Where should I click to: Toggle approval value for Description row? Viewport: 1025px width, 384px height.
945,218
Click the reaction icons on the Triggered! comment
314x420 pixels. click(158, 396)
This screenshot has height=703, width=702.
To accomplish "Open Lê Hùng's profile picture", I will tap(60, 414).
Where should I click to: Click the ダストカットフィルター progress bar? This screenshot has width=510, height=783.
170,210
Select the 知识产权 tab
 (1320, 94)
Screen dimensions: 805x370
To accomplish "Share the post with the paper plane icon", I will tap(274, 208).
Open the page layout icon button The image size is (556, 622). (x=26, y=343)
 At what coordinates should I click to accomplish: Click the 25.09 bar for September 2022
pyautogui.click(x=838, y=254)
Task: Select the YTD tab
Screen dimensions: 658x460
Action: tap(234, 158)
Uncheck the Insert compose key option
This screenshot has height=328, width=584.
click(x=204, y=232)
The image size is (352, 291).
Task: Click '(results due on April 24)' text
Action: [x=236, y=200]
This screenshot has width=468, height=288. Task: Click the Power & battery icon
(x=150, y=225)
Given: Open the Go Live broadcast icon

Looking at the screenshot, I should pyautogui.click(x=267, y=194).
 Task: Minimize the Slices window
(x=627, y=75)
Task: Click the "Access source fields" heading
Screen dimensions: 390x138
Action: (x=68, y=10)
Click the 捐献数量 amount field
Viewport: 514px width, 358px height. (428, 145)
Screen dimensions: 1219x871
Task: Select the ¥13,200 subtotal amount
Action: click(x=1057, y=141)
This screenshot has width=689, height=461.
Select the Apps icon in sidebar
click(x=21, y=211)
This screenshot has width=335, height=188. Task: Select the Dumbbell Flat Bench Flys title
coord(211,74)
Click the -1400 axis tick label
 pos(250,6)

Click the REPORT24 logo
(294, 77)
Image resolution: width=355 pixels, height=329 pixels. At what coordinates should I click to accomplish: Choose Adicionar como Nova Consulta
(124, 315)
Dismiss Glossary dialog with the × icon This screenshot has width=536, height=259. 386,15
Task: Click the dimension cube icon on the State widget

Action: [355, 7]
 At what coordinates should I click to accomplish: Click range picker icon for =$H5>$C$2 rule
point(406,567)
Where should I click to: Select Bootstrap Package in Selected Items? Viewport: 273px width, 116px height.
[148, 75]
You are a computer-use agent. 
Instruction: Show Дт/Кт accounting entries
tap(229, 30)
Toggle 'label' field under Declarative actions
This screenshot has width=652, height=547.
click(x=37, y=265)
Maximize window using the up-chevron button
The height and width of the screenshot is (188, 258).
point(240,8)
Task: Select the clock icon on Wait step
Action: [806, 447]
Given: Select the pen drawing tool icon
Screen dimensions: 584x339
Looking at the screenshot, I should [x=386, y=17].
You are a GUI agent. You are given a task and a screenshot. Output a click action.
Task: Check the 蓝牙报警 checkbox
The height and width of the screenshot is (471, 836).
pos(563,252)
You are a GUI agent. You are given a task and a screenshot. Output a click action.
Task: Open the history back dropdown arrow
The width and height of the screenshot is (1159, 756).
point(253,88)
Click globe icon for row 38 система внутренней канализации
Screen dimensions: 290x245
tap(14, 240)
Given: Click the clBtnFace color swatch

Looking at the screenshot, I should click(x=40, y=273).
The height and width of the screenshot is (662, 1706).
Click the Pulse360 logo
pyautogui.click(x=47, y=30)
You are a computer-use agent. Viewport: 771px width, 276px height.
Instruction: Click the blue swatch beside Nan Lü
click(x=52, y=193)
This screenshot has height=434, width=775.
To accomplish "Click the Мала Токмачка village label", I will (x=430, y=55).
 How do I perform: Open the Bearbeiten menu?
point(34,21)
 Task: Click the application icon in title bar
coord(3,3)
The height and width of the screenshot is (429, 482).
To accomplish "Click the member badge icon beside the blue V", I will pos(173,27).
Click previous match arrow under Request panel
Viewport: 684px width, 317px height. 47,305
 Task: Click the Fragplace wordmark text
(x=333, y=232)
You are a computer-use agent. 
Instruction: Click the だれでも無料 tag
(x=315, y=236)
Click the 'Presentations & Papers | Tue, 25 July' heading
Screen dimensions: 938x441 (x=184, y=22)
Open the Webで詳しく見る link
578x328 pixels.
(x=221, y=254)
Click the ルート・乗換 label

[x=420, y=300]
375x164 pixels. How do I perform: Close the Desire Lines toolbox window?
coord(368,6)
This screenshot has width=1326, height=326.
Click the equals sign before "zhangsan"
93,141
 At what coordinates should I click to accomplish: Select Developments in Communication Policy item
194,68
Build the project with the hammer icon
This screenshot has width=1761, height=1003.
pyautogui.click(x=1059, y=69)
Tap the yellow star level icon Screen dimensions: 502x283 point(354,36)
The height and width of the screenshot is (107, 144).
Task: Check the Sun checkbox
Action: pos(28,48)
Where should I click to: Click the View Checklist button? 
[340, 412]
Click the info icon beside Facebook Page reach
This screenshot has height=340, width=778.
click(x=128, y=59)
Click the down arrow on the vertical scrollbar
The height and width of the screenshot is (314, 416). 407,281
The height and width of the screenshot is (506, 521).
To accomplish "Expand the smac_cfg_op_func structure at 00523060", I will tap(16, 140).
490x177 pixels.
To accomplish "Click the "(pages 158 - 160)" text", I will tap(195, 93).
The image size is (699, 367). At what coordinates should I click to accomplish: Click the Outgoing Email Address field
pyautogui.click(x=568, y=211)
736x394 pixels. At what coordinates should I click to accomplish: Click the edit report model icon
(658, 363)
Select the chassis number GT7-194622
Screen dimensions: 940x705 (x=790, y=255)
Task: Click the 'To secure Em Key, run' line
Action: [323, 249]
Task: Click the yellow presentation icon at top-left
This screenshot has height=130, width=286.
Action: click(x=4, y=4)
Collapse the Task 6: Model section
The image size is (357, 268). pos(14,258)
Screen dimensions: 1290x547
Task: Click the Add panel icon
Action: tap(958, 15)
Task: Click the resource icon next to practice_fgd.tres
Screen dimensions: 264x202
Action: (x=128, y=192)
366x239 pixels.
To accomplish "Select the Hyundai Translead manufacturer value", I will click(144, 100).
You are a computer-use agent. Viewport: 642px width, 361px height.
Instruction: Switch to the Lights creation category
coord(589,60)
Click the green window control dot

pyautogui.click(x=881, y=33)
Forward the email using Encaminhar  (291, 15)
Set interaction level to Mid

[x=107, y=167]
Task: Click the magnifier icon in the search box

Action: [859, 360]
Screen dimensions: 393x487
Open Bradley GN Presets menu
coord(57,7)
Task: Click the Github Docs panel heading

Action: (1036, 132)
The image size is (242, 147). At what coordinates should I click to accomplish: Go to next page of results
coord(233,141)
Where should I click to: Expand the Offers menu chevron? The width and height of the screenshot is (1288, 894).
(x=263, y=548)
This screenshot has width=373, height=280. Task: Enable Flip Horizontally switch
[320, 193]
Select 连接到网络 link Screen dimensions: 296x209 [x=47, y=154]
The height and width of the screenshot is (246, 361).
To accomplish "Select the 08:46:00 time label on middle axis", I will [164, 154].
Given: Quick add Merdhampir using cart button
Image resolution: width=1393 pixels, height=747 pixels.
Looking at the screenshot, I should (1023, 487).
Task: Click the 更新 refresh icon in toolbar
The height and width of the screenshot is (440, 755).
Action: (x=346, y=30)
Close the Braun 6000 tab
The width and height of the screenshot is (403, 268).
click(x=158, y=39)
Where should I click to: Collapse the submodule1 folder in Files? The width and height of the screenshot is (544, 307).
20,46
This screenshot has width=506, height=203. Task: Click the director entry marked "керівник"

★ ★ ★ ★ ★ ★ ★

» **Work instruction**
Each entry above needs to be retyped exactly.

» **Task result**
Where should I click to: Toggle approval value for Description row? Viewport: 1025px width, 384px height.
945,218
Click the reaction icons on the Triggered! comment
314x420 pixels. click(158, 396)
This screenshot has height=703, width=702.
To accomplish "Open Lê Hùng's profile picture", I will tap(60, 414).
Where should I click to: Click the ダストカットフィルター progress bar? This screenshot has width=510, height=783.
170,210
Select the 知识产权 tab
 (1320, 94)
Screen dimensions: 805x370
To accomplish "Share the post with the paper plane icon", I will tap(274, 208).
Open the page layout icon button The image size is (556, 622). (x=26, y=343)
 At what coordinates should I click to accomplish: Click the 25.09 bar for September 2022
pyautogui.click(x=838, y=254)
Task: Select the YTD tab
Screen dimensions: 658x460
Action: tap(234, 158)
Uncheck the Insert compose key option
This screenshot has height=328, width=584.
click(x=204, y=232)
The image size is (352, 291).
Task: Click '(results due on April 24)' text
Action: [x=236, y=200]
This screenshot has width=468, height=288. Task: Click the Power & battery icon
(x=150, y=225)
Given: Open the Go Live broadcast icon

Looking at the screenshot, I should pyautogui.click(x=267, y=194).
 Task: Minimize the Slices window
(x=627, y=75)
Task: Click the "Access source fields" heading
Screen dimensions: 390x138
Action: (x=68, y=10)
Click the 捐献数量 amount field
Viewport: 514px width, 358px height. (428, 145)
Screen dimensions: 1219x871
Task: Select the ¥13,200 subtotal amount
Action: click(x=1057, y=141)
This screenshot has width=689, height=461.
Select the Apps icon in sidebar
click(x=21, y=211)
This screenshot has width=335, height=188. Task: Select the Dumbbell Flat Bench Flys title
coord(211,74)
Click the -1400 axis tick label
 pos(250,6)

Click the REPORT24 logo
(294, 77)
Image resolution: width=355 pixels, height=329 pixels. At what coordinates should I click to accomplish: Choose Adicionar como Nova Consulta
(124, 315)
Dismiss Glossary dialog with the × icon This screenshot has width=536, height=259. 386,15
Task: Click the dimension cube icon on the State widget

Action: [355, 7]
 At what coordinates should I click to accomplish: Click range picker icon for =$H5>$C$2 rule
point(406,567)
Where should I click to: Select Bootstrap Package in Selected Items? Viewport: 273px width, 116px height.
[148, 75]
You are a computer-use agent. 
Instruction: Show Дт/Кт accounting entries
tap(229, 30)
Toggle 'label' field under Declarative actions
This screenshot has width=652, height=547.
click(x=37, y=265)
Maximize window using the up-chevron button
The height and width of the screenshot is (188, 258).
point(240,8)
Task: Select the clock icon on Wait step
Action: [806, 447]
Given: Select the pen drawing tool icon
Screen dimensions: 584x339
Looking at the screenshot, I should [x=386, y=17].
You are a GUI agent. You are given a task and a screenshot. Output a click action.
Task: Check the 蓝牙报警 checkbox
The height and width of the screenshot is (471, 836).
pos(563,252)
You are a GUI agent. You are given a task and a screenshot. Output a click action.
Task: Open the history back dropdown arrow
The width and height of the screenshot is (1159, 756).
point(253,88)
Click globe icon for row 38 система внутренней канализации
Screen dimensions: 290x245
tap(14, 240)
Given: Click the clBtnFace color swatch

Looking at the screenshot, I should click(x=40, y=273).
The height and width of the screenshot is (662, 1706).
Click the Pulse360 logo
pyautogui.click(x=47, y=30)
You are a computer-use agent. Viewport: 771px width, 276px height.
Instruction: Click the blue swatch beside Nan Lü
click(x=52, y=193)
This screenshot has height=434, width=775.
To accomplish "Click the Мала Токмачка village label", I will (x=430, y=55).
 How do I perform: Open the Bearbeiten menu?
point(34,21)
 Task: Click the application icon in title bar
coord(3,3)
The height and width of the screenshot is (429, 482).
To accomplish "Click the member badge icon beside the blue V", I will pos(173,27).
Click previous match arrow under Request panel
Viewport: 684px width, 317px height. 47,305
 Task: Click the Fragplace wordmark text
(x=333, y=232)
You are a computer-use agent. 
Instruction: Click the だれでも無料 tag
(x=315, y=236)
Click the 'Presentations & Papers | Tue, 25 July' heading
Screen dimensions: 938x441 (x=184, y=22)
Open the Webで詳しく見る link
578x328 pixels.
(x=221, y=254)
Click the ルート・乗換 label

[x=420, y=300]
375x164 pixels. How do I perform: Close the Desire Lines toolbox window?
coord(368,6)
This screenshot has width=1326, height=326.
Click the equals sign before "zhangsan"
93,141
 At what coordinates should I click to accomplish: Select Developments in Communication Policy item
194,68
Build the project with the hammer icon
This screenshot has width=1761, height=1003.
pyautogui.click(x=1059, y=69)
Tap the yellow star level icon Screen dimensions: 502x283 point(354,36)
The height and width of the screenshot is (107, 144).
Task: Check the Sun checkbox
Action: pos(28,48)
Where should I click to: Click the View Checklist button? 
[340, 412]
Click the info icon beside Facebook Page reach
This screenshot has height=340, width=778.
click(x=128, y=59)
Click the down arrow on the vertical scrollbar
The height and width of the screenshot is (314, 416). 407,281
The height and width of the screenshot is (506, 521).
To accomplish "Expand the smac_cfg_op_func structure at 00523060", I will tap(16, 140).
490x177 pixels.
To accomplish "Click the "(pages 158 - 160)" text", I will tap(195, 93).
The image size is (699, 367). At what coordinates should I click to accomplish: Click the Outgoing Email Address field
pyautogui.click(x=568, y=211)
736x394 pixels. At what coordinates should I click to accomplish: Click the edit report model icon
(658, 363)
Select the chassis number GT7-194622
Screen dimensions: 940x705 (x=790, y=255)
Task: Click the 'To secure Em Key, run' line
Action: [323, 249]
Task: Click the yellow presentation icon at top-left
This screenshot has height=130, width=286.
Action: click(x=4, y=4)
Collapse the Task 6: Model section
The image size is (357, 268). pos(14,258)
Screen dimensions: 1290x547
Task: Click the Add panel icon
Action: tap(958, 15)
Task: Click the resource icon next to practice_fgd.tres
Screen dimensions: 264x202
Action: (x=128, y=192)
366x239 pixels.
To accomplish "Select the Hyundai Translead manufacturer value", I will click(144, 100).
You are a computer-use agent. Viewport: 642px width, 361px height.
Instruction: Switch to the Lights creation category
coord(589,60)
Click the green window control dot

pyautogui.click(x=881, y=33)
Forward the email using Encaminhar  (291, 15)
Set interaction level to Mid

[x=107, y=167]
Task: Click the magnifier icon in the search box

Action: [859, 360]
Screen dimensions: 393x487
Open Bradley GN Presets menu
coord(57,7)
Task: Click the Github Docs panel heading

Action: (1036, 132)
The image size is (242, 147). At what coordinates should I click to accomplish: Go to next page of results
coord(233,141)
Where should I click to: Expand the Offers menu chevron? The width and height of the screenshot is (1288, 894).
(x=263, y=548)
This screenshot has width=373, height=280. Task: Enable Flip Horizontally switch
[320, 193]
Select 连接到网络 link Screen dimensions: 296x209 [x=47, y=154]
The height and width of the screenshot is (246, 361).
To accomplish "Select the 08:46:00 time label on middle axis", I will [164, 154].
Given: Quick add Merdhampir using cart button
Image resolution: width=1393 pixels, height=747 pixels.
Looking at the screenshot, I should (1023, 487).
Task: Click the 更新 refresh icon in toolbar
The height and width of the screenshot is (440, 755).
Action: (x=346, y=30)
Close the Braun 6000 tab
The width and height of the screenshot is (403, 268).
click(x=158, y=39)
Where should I click to: Collapse the submodule1 folder in Files? The width and height of the screenshot is (544, 307).
20,46
This screenshot has width=506, height=203. Task: Click the director entry marked "керівник"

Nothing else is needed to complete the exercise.